Material provided:
+===+

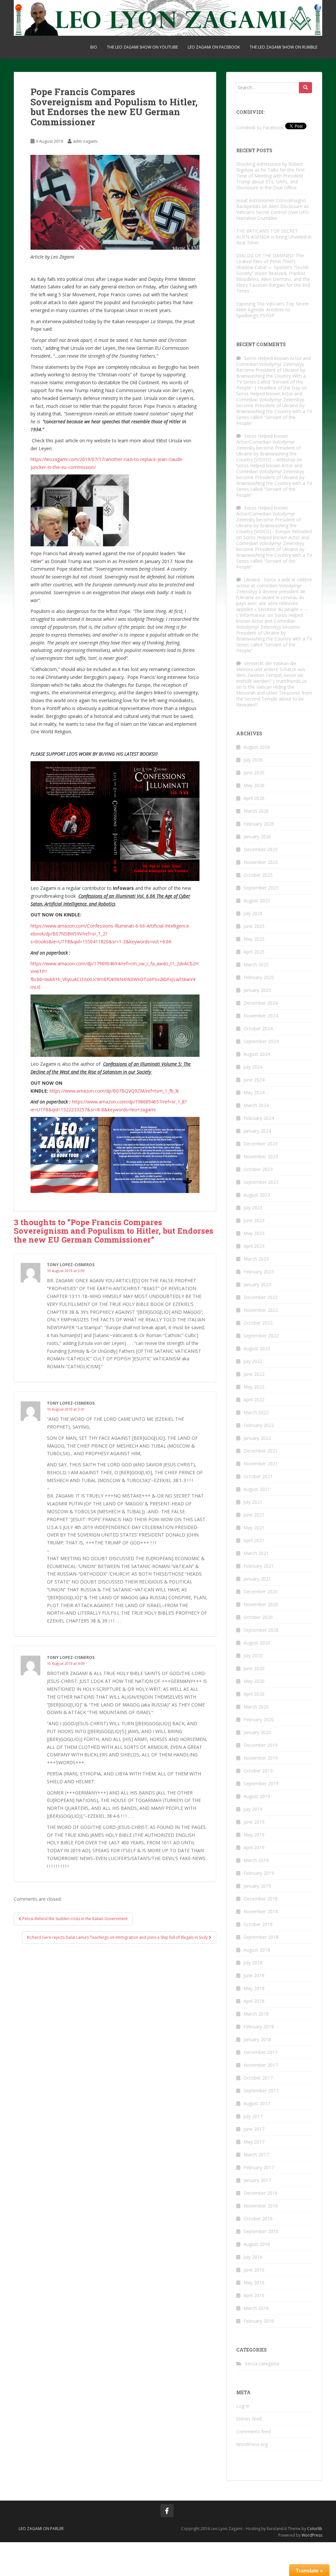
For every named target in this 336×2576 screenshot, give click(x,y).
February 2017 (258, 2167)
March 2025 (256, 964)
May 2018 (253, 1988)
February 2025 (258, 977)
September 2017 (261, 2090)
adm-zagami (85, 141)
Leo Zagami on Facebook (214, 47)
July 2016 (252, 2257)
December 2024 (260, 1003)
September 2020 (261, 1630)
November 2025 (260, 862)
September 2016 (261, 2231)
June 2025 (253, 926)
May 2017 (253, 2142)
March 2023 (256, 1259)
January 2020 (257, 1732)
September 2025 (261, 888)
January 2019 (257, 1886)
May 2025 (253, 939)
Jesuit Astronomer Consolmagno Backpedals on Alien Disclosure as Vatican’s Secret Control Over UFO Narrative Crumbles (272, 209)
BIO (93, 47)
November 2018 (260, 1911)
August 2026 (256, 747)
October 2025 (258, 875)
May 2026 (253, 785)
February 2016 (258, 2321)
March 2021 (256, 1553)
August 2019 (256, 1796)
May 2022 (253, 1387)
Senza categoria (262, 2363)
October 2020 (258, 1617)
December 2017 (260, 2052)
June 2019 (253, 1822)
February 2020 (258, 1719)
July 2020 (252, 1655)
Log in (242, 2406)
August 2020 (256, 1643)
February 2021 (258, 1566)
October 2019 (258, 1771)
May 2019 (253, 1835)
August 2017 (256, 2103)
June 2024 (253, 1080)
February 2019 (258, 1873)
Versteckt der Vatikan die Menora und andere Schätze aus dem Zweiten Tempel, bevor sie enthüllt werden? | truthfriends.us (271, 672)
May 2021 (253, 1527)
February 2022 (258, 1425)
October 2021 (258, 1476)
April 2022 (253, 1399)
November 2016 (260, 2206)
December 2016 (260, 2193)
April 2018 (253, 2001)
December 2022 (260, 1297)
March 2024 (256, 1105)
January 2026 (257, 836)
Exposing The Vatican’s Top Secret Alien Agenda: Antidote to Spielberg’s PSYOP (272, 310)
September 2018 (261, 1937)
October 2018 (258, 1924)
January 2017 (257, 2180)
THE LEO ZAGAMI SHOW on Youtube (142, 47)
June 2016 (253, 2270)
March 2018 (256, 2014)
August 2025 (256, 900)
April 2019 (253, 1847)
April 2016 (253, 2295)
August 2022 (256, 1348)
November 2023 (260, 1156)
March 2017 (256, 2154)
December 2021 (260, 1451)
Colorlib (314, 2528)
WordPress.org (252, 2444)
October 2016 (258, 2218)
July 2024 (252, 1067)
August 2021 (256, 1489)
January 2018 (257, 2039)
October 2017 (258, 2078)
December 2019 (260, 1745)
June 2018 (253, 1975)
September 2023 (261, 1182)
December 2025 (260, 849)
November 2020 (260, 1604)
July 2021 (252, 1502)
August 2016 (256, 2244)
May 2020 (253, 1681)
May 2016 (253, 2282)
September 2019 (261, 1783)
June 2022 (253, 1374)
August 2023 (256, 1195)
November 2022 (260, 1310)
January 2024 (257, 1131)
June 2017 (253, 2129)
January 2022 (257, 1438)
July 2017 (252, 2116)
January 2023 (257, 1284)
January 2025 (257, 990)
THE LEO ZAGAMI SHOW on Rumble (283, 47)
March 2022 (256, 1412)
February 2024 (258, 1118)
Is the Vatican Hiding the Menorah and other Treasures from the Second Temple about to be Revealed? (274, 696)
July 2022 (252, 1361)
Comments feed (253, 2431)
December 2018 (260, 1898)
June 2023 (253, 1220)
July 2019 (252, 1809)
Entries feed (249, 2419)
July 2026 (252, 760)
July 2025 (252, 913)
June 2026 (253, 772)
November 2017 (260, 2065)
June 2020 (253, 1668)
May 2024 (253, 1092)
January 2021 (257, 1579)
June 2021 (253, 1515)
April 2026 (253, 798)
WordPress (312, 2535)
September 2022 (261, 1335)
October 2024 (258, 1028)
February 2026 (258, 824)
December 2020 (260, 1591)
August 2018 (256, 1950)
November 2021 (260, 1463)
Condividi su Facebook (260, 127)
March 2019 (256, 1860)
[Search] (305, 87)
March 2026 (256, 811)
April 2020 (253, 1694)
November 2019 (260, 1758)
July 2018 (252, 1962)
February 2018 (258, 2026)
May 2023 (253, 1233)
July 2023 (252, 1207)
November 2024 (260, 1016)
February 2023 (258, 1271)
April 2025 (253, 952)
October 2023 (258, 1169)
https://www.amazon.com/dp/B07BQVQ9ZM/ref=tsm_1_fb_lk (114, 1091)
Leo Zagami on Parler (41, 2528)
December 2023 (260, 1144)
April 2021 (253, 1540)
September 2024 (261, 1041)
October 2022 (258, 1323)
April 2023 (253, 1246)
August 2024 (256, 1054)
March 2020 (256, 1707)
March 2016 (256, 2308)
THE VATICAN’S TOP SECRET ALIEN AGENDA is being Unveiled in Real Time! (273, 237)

+===+

Exercise details:
Look above for the line with "January 2022 (257, 1438)"; retype exactly that line, every line after it up to the line with "March 2026 (256, 811)", and that line too, nothing else.

Task output:
January 2022 (257, 1438)
July 2017 (252, 2116)
January 2023 (257, 1284)
January 2025 (257, 990)
THE LEO ZAGAMI SHOW on Rumble (283, 47)
March 2022 (256, 1412)
February 2024 (258, 1118)
Is the Vatican Hiding the Menorah and other Treasures from the Second Temple about to be Revealed? (274, 696)
July 2022 (252, 1361)
Comments feed (253, 2431)
December 2018 (260, 1898)
June 2023 (253, 1220)
July 2019 (252, 1809)
Entries feed (249, 2419)
July 2026 (252, 760)
July 2025 (252, 913)
June 2026 (253, 772)
November 2017 (260, 2065)
June 2020 (253, 1668)
May 2024 (253, 1092)
January 2021 (257, 1579)
June 2021 (253, 1515)
April 2026 (253, 798)
WordPress (312, 2535)
September 2022 (261, 1335)
October 2024 (258, 1028)
February 2026 (258, 824)
December 2020 (260, 1591)
August 2018 (256, 1950)
November 2021 (260, 1463)
Condividi su Facebook (260, 127)
March 2019 (256, 1860)
[Search] (305, 87)
March 2026 (256, 811)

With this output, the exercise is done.